▶ _Exercise prompt_
Set each line of the data down exactly, please.

▶ _The records_
• • • • • • •

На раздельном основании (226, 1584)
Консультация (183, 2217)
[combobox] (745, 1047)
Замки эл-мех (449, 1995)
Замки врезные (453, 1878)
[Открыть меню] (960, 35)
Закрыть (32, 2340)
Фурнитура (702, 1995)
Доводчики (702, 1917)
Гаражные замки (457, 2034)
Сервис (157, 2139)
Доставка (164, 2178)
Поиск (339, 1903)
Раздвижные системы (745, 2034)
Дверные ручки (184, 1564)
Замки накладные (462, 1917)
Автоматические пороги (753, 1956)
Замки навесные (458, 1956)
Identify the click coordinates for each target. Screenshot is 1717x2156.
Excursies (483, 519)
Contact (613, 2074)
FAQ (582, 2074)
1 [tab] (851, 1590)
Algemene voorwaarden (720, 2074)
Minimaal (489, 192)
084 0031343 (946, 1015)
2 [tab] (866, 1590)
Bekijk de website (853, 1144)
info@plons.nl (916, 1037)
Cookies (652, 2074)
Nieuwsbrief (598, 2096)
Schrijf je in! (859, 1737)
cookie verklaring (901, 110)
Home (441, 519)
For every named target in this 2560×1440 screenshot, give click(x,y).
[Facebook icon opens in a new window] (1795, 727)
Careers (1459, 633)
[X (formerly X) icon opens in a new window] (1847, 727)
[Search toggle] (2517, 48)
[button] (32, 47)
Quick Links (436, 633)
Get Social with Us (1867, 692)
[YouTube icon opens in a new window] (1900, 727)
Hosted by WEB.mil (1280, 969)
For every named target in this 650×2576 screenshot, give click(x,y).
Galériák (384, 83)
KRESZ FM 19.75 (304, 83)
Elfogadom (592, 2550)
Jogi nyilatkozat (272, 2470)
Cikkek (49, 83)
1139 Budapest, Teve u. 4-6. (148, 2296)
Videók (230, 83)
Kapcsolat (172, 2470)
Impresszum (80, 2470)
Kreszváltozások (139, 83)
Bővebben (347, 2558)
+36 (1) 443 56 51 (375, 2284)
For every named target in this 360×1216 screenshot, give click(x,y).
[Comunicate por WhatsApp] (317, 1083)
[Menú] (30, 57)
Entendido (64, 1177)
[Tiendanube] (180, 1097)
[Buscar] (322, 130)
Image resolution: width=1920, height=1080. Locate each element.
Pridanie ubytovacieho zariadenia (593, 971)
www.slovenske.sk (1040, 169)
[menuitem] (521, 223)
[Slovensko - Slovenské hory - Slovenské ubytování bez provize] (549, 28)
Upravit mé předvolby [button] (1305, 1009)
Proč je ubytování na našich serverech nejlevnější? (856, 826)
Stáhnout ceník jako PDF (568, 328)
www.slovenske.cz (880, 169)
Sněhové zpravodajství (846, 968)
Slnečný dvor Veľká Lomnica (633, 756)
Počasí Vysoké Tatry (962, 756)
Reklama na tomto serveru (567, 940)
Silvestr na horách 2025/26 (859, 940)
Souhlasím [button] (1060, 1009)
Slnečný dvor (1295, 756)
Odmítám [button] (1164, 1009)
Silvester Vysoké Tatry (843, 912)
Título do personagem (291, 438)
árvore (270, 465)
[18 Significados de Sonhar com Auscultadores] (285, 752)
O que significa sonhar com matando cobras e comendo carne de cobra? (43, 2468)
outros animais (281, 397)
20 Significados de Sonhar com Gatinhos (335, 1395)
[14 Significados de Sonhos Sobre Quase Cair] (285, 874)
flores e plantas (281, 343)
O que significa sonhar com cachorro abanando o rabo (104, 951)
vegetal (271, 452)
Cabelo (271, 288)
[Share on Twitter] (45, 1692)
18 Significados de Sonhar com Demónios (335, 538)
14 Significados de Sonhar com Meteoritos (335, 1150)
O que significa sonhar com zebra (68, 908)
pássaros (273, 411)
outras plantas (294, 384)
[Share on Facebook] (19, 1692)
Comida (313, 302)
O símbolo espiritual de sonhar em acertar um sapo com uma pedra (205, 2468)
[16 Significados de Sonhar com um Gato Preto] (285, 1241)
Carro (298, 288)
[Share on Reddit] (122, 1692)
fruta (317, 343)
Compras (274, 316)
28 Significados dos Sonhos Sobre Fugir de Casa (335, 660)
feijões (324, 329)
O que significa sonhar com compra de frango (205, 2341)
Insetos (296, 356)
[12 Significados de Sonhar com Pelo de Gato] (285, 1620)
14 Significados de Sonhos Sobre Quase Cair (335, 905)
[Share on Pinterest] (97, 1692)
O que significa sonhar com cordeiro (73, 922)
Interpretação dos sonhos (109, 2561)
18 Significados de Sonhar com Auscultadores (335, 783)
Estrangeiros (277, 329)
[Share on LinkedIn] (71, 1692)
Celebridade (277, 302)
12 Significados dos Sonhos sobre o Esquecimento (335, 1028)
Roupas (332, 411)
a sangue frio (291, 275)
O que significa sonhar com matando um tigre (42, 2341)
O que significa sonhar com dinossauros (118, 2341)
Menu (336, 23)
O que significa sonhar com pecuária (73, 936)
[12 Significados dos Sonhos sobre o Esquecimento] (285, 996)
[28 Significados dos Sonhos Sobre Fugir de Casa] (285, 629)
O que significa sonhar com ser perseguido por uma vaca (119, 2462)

• • • • • • •

▶ _Reply_
На раздельном основании (226, 1584)
Консультация (183, 2217)
[combobox] (745, 1047)
Замки эл-мех (449, 1995)
Замки врезные (453, 1878)
[Открыть меню] (960, 35)
Закрыть (32, 2340)
Фурнитура (702, 1995)
Доводчики (702, 1917)
Гаражные замки (457, 2034)
Сервис (157, 2139)
Доставка (164, 2178)
Поиск (339, 1903)
Раздвижные системы (745, 2034)
Дверные ручки (184, 1564)
Замки накладные (462, 1917)
Автоматические пороги (753, 1956)
Замки навесные (458, 1956)
Identify the click coordinates for each target. Screenshot is 1717x2156.
Excursies (483, 519)
Contact (613, 2074)
FAQ (582, 2074)
1 [tab] (851, 1590)
Algemene voorwaarden (720, 2074)
Minimaal (489, 192)
084 0031343 (946, 1015)
2 [tab] (866, 1590)
Bekijk de website (853, 1144)
info@plons.nl (916, 1037)
Cookies (652, 2074)
Nieuwsbrief (598, 2096)
Schrijf je in! (859, 1737)
cookie verklaring (901, 110)
Home (441, 519)
For every named target in this 2560×1440 screenshot, give click(x,y).
[Facebook icon opens in a new window] (1795, 727)
Careers (1459, 633)
[X (formerly X) icon opens in a new window] (1847, 727)
[Search toggle] (2517, 48)
[button] (32, 47)
Quick Links (436, 633)
Get Social with Us (1867, 692)
[YouTube icon opens in a new window] (1900, 727)
Hosted by WEB.mil (1280, 969)
For every named target in this 650×2576 screenshot, give click(x,y).
Galériák (384, 83)
KRESZ FM 19.75 (304, 83)
Elfogadom (592, 2550)
Jogi nyilatkozat (272, 2470)
Cikkek (49, 83)
1139 Budapest, Teve u. 4-6. (148, 2296)
Videók (230, 83)
Kapcsolat (172, 2470)
Impresszum (80, 2470)
Kreszváltozások (139, 83)
Bővebben (347, 2558)
+36 (1) 443 56 51 (375, 2284)
For every named target in this 360×1216 screenshot, give click(x,y).
[Comunicate por WhatsApp] (317, 1083)
[Menú] (30, 57)
Entendido (64, 1177)
[Tiendanube] (180, 1097)
[Buscar] (322, 130)
Image resolution: width=1920, height=1080. Locate each element.
Pridanie ubytovacieho zariadenia (593, 971)
www.slovenske.sk (1040, 169)
[menuitem] (521, 223)
[Slovensko - Slovenské hory - Slovenské ubytování bez provize] (549, 28)
Upravit mé předvolby [button] (1305, 1009)
Proč je ubytování na našich serverech nejlevnější? (856, 826)
Stáhnout ceník jako PDF (568, 328)
www.slovenske.cz (880, 169)
Sněhové zpravodajství (846, 968)
Slnečný dvor Veľká Lomnica (633, 756)
Počasí Vysoké Tatry (962, 756)
Reklama na tomto serveru (567, 940)
Silvestr na horách 2025/26 (859, 940)
Souhlasím [button] (1060, 1009)
Slnečný dvor (1295, 756)
Odmítám [button] (1164, 1009)
Silvester Vysoké Tatry (843, 912)
Título do personagem (291, 438)
árvore (270, 465)
[18 Significados de Sonhar com Auscultadores] (285, 752)
O que significa sonhar com matando cobras e comendo carne de cobra? (43, 2468)
outros animais (281, 397)
20 Significados de Sonhar com Gatinhos (335, 1395)
[14 Significados de Sonhos Sobre Quase Cair] (285, 874)
flores e plantas (281, 343)
O que significa sonhar com cachorro abanando o rabo (104, 951)
vegetal (271, 452)
Cabelo (271, 288)
[Share on Twitter] (45, 1692)
18 Significados de Sonhar com Demónios (335, 538)
14 Significados de Sonhar com Meteoritos (335, 1150)
O que significa sonhar com zebra (68, 908)
pássaros (273, 411)
outras plantas (294, 384)
[Share on Facebook] (19, 1692)
Comida (313, 302)
O símbolo espiritual de sonhar em acertar um sapo com uma pedra (205, 2468)
[16 Significados de Sonhar com um Gato Preto] (285, 1241)
Carro (298, 288)
[Share on Reddit] (122, 1692)
fruta (317, 343)
Compras (274, 316)
28 Significados dos Sonhos Sobre Fugir de Casa (335, 660)
feijões (324, 329)
O que significa sonhar com compra de frango (205, 2341)
Insetos (296, 356)
[12 Significados de Sonhar com Pelo de Gato] (285, 1620)
14 Significados de Sonhos Sobre Quase Cair (335, 905)
[Share on Pinterest] (97, 1692)
O que significa sonhar com cordeiro (73, 922)
Interpretação dos sonhos (109, 2561)
18 Significados de Sonhar com Auscultadores (335, 783)
Estrangeiros (277, 329)
[Share on LinkedIn] (71, 1692)
Celebridade (277, 302)
12 Significados dos Sonhos sobre o Esquecimento (335, 1028)
Roupas (332, 411)
a sangue frio (291, 275)
O que significa sonhar com matando um tigre (42, 2341)
O que significa sonhar com dinossauros (118, 2341)
Menu (336, 23)
O que significa sonhar com pecuária (73, 936)
[12 Significados dos Sonhos sobre o Esquecimento] (285, 996)
[28 Significados dos Sonhos Sobre Fugir de Casa] (285, 629)
O que significa sonhar com ser perseguido por uma vaca (119, 2462)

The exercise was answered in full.